I won’t go into detail of the labour, but highlights for me included when the midwives couldn’t find the baby’s heartbeat for an eternal couple of minutes just before she came out – they just hadn’t attached the monitor properly – and after the birth when my wife’s uterus wouldn’t drop back into place and she kept siphoning out blood all over the place, while screaming due to the pain of the cramps. But she was fine. The baby was fine – she came out tiny, but chipper. Well, she was shrieking, but that’s the newborn version of chipper.
The Premature Baby Experience
Looking back, the whole experience was probably a lot harder for me than for my wife. Just kidding. Please don’t tell her I said that.

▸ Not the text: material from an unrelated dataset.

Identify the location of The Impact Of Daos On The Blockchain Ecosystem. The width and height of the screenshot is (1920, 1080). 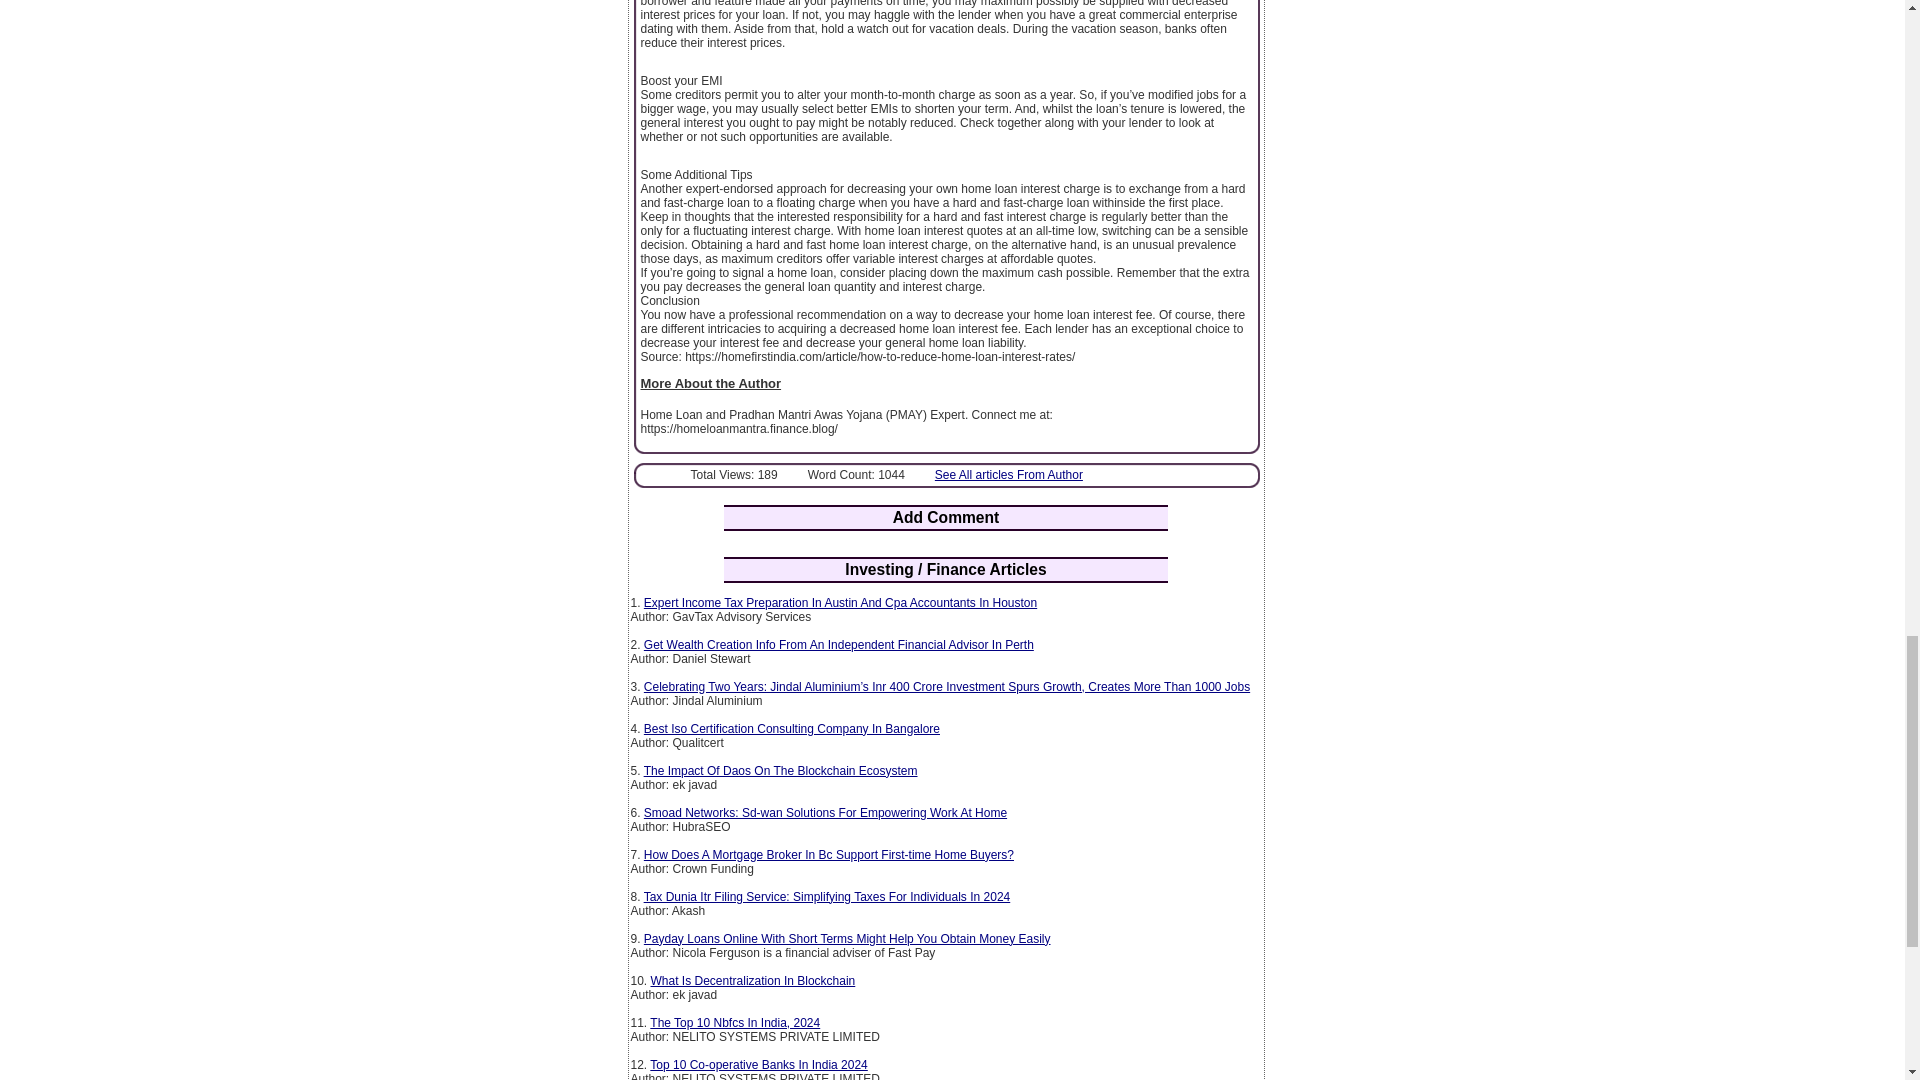
(780, 770). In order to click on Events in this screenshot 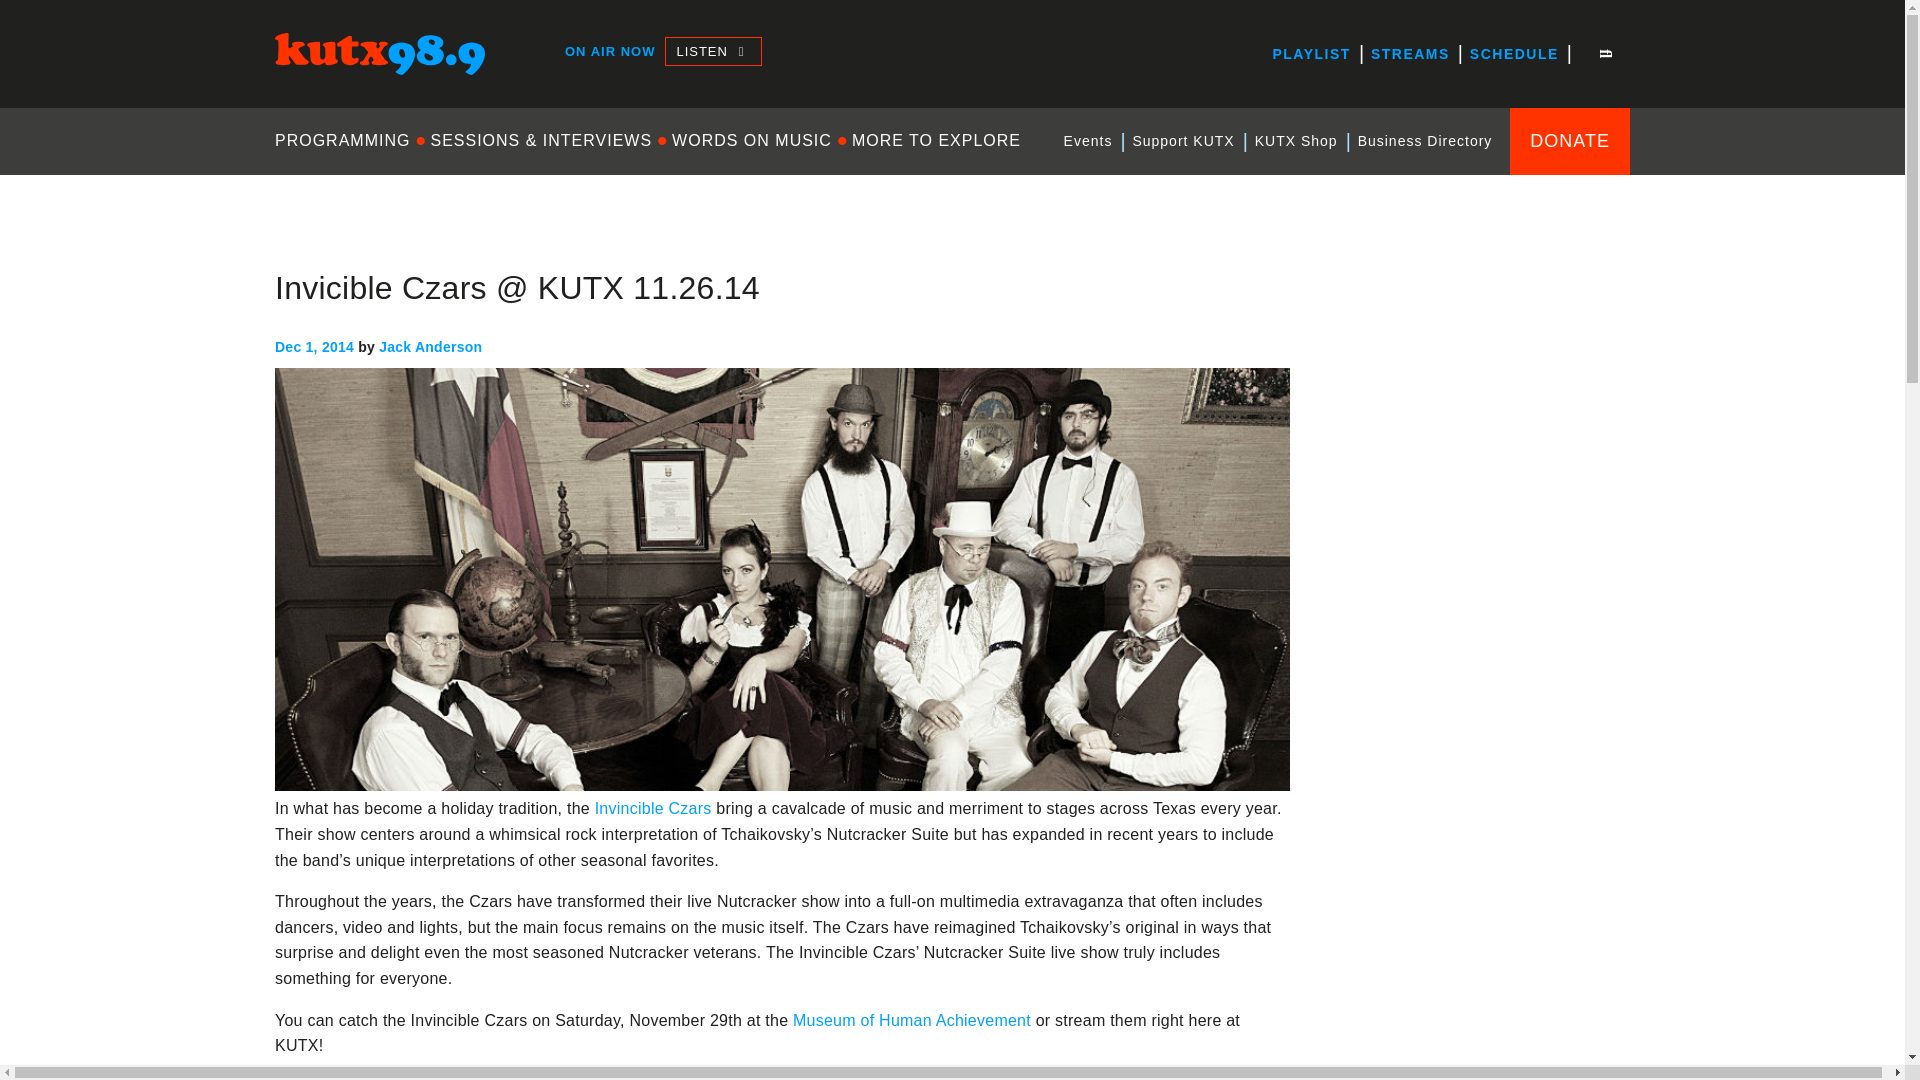, I will do `click(1088, 141)`.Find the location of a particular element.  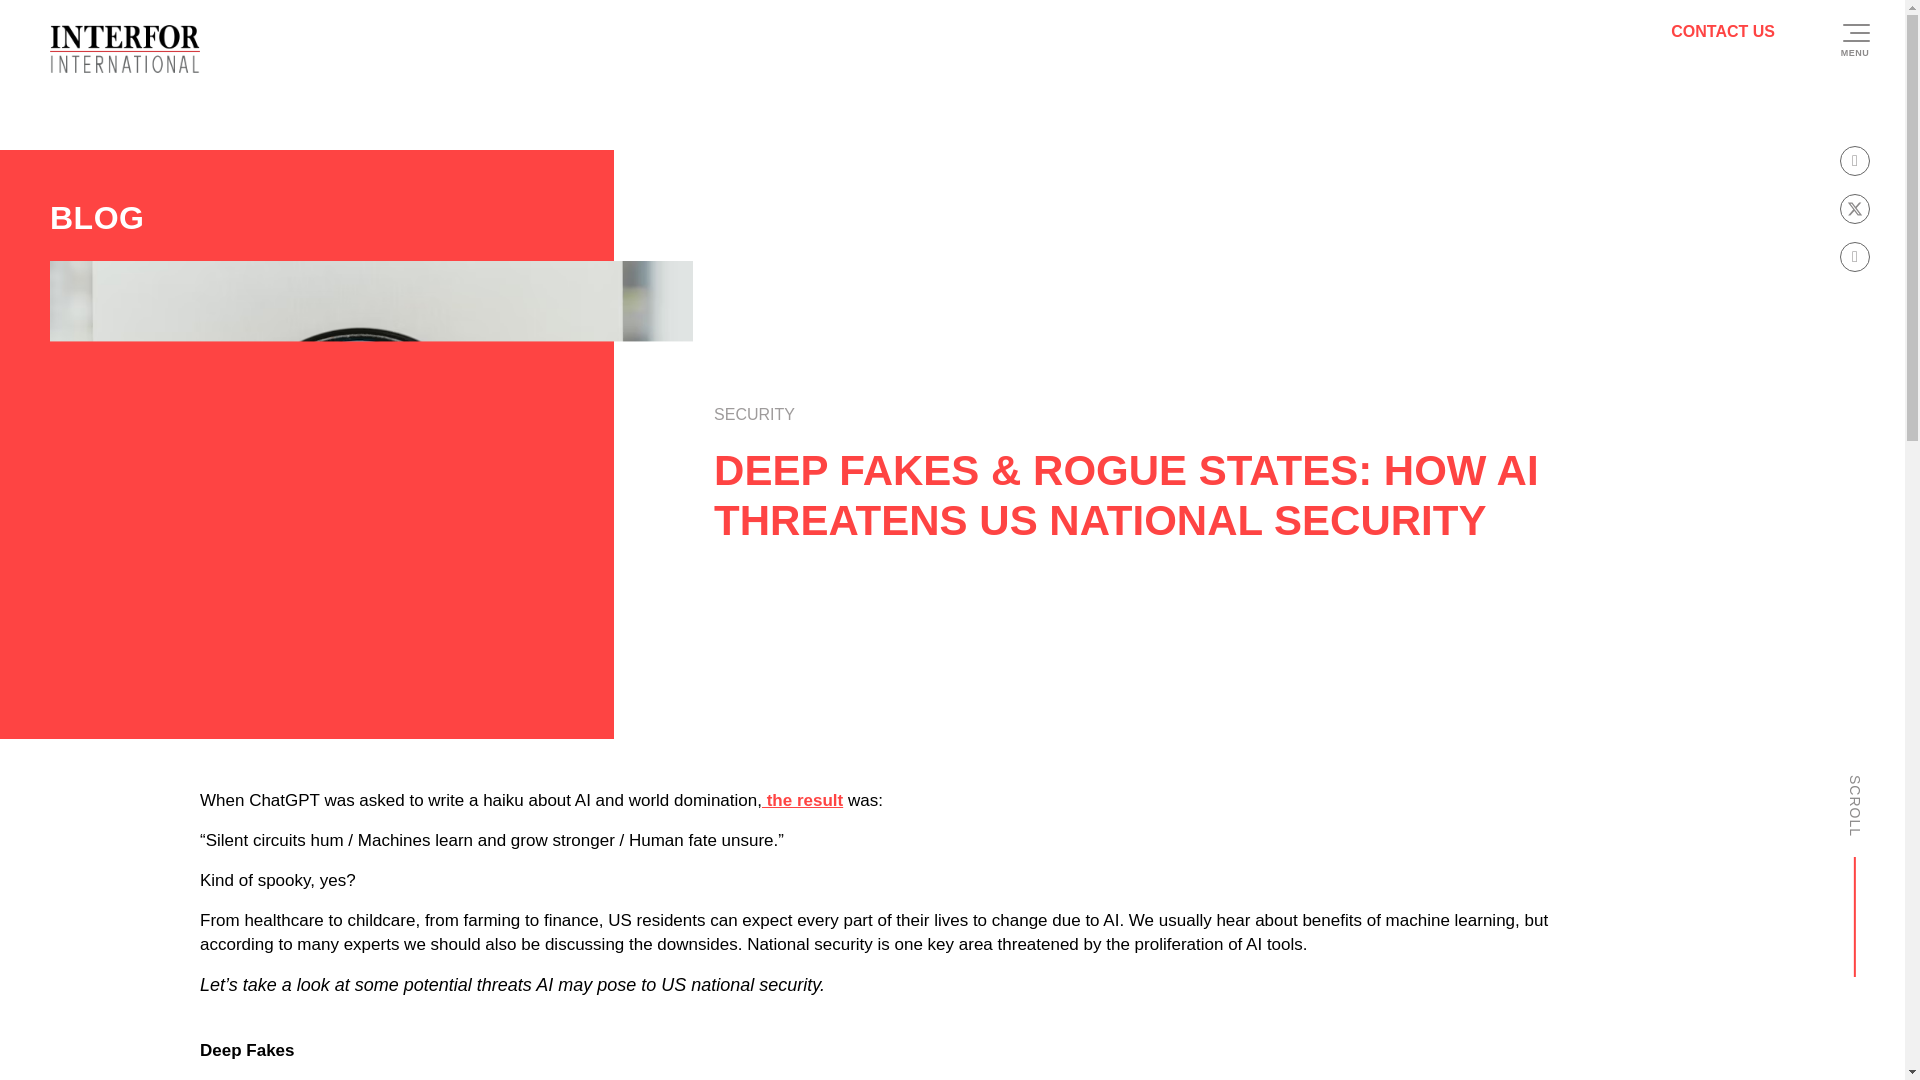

But seriously, having a premature baby whacks you on several fronts – and I say this with the knowledge that our experience was at the mild end of the scale; only a few weeks early and no major complications. Some people have it really, really tough.
There’s the obvious stuff, like suddenly having this partially cooked micro baby. For the first few weeks you’re simply trying to make sure she gets the food and oxygen and warmth.
But it’s the element of surprise that really throws you into a spin.
Mentally, we were completely unprepared. We went out on a Friday afternoon, leaving our almost-two-year-old toddler with her grandmother, looking forward to having fun at a wedding which would double as our last date night for a while.
Instead, we got a few drinks, some seared scallops and a new family member, and were to spend the next few weeks ferrying back and forth to the hospital.
Logistically, too, we were nowhere near ready. The baby’s room still looked like a storage room, the packed-away cot and bassinet needed some major Allen-keying and the car seat had to be installed.
All of this had to be rectified somewhere in between trips to the hospital.
The icing on the cake was our toddler picking up some mild form of Ebola so she couldn’t be left at day care or brought into the special care unit. So essentially mum and I had to take turns going to the special care ward, passing each other like ships in the night.
When the Going gets Tough…
Enough whinging, though — this whole period revealed how resilient everyone could be, and that made it special. No matter what pregnancy and childbirth have in store, people tend to find a way through it.
We all faced our own trials. Mine was trying to care for the three of them while each needed her own kind of help.
My wife needed me to lean in and keep the household functioning as she went through the emotional and physical strains of giving birth to a premmie.
Frustratingly, all I could do for the little one was to spend time with her when I could and let her know the world was more than just fluorescent lights and abrasive hospital noises.
Our toddler was the one I could help the most, and who probably needed it most. Her whole world had been flipped upside down and she couldn’t really understand why mum had to spend all her time in hospital with a new little baby.
Let’s just say she got more babycinos and trips to the park in those few weeks than in her previous 20 months on earth.
Through all the distress and exhaustion, I knew they were doing it even tougher, yet were somehow powering through it – with only the occasional (cathartic) meltdown.
What I Learned from Going 10 Rounds
It’s through hard times that families are really forged, and every family gets its share. Coming out the other side, you’re all slightly in awe of each other.
As life slowly gets easier the awe fades and you slip back into what we call the routine of family life; tiredness, bodily expulsions, laughter, irritation, boredom and love.
The next time hardship rolls around though, I now know the three girls in my family, in spite of their cute and cuddly outward appearances, have surprising stores of toughness and resolve.
I know we won’t have to deal with the challenge of a premature birth again, at least. After all the drama, my wife is now certain she won’t be going back for round three.